本文:
+++
統合失調症の発症メカニズム解明に重要なリスク因子「22q11.2欠失症候群」

東京大学は2月7日、高い統合失調症の発症リスクを伴う22q11.2欠失症候群に着目し、ゲノム編集技術を用いて、この症候群の原因である染色体の微細欠失[3.0-Mb(メガベース)の22q11.2欠失]をマウスで再現することに成功したと発表した。この研究は、同大大学院医学系研究科附属疾患生命工学センター動物資源学部門の饗場篤教授、齋藤遼大学院生、名古屋大学大学院医学系研究科精神医学・親と子どもの心療学分野の尾崎紀夫教授、同大大学院医学系研究科医療薬学の山田清文教授、永井拓准教授、同大医学部附属病院ゲノム医療センターの久島周病院講師、同大脳とこころの研究センターの森大輔特任准教授らの共同研究グループによるもの。研究成果は「Translational Psychiatry」に掲載されている。
+++
統合失調症研究についての本文によると、共同研究グループが22q11.2欠失症候群に着目したのはなぜですか。1～3文で説明してください。 本文に書かれている内容だけをもとに答えてください。

データ一覧:
+++
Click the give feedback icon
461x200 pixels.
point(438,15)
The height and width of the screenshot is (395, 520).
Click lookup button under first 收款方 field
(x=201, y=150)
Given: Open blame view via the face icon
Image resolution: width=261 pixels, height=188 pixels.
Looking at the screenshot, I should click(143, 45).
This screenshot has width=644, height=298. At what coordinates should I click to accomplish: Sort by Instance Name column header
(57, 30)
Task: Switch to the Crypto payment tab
+++
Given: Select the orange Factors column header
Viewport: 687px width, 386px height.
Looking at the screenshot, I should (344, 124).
+++
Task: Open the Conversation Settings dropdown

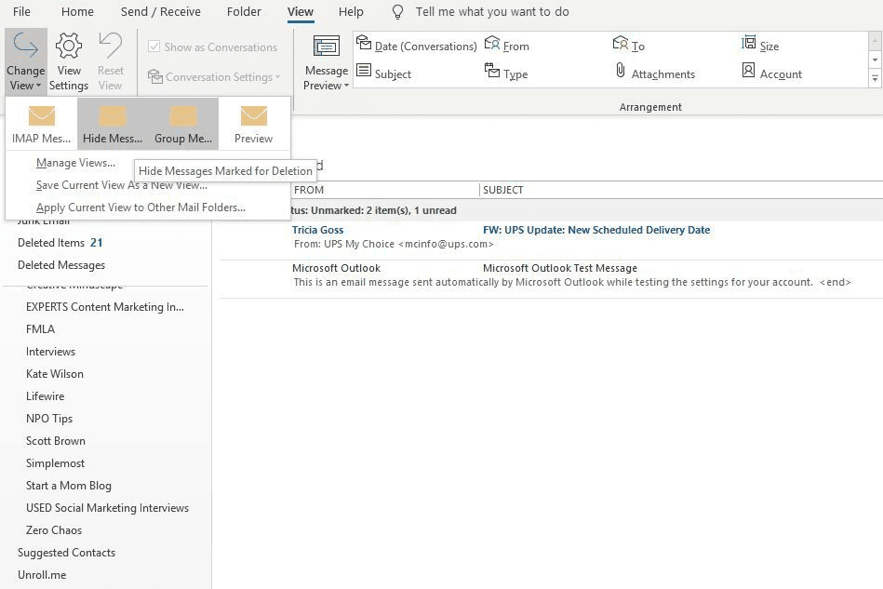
+++
解答例:
22q11.2欠失症候群は、統合失調症の高い発症リスクを伴う症候群だからです。本文の見出しでも、この症候群は統合失調症の発症メカニズム解明に重要なリスク因子とされています。